## PROBLEM DETAILS
Scan the lines below for the word "Client". Copy each line you find it in.

Saved entries
****************************************

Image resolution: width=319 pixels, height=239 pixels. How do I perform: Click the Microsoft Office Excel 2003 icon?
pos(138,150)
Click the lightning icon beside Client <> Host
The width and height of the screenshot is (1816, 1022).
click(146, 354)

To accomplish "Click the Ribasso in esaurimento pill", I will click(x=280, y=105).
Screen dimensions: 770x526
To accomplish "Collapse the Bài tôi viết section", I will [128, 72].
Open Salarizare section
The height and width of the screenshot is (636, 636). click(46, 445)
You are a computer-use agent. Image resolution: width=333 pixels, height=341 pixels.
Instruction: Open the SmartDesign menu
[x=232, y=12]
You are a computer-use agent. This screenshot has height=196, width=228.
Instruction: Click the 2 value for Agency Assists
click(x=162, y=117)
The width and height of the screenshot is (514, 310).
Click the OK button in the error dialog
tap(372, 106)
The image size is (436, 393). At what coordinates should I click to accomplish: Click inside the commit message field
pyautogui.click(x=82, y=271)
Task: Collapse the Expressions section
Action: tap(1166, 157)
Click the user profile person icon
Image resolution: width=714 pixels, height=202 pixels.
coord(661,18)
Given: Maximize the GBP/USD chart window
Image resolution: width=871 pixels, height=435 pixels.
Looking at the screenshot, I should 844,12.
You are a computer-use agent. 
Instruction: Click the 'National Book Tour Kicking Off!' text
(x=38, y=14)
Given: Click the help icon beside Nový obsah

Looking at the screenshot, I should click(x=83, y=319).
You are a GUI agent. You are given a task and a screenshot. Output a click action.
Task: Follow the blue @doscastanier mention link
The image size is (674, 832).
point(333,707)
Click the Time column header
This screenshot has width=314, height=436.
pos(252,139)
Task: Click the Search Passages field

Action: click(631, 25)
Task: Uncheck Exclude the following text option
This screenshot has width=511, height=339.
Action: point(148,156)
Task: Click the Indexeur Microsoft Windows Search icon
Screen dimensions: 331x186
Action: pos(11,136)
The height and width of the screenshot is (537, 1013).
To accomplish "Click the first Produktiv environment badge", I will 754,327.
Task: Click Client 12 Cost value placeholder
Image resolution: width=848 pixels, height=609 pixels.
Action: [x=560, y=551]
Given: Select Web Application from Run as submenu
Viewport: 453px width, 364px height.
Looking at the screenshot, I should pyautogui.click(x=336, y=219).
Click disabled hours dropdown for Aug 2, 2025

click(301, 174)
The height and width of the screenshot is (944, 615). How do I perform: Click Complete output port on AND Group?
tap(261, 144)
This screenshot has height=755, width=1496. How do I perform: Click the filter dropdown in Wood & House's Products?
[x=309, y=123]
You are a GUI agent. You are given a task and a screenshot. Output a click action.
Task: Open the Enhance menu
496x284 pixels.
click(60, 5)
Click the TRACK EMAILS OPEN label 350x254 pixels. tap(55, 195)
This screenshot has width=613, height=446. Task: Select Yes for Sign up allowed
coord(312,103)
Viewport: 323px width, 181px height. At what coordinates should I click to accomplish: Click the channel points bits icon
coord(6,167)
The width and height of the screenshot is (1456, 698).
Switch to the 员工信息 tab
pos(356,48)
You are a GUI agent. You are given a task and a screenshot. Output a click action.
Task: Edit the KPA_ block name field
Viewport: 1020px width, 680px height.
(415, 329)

****************************************

## ANSWER TO THE EXERCISE
Click the lightning icon beside Client <> Host
Task: Click Client 12 Cost value placeholder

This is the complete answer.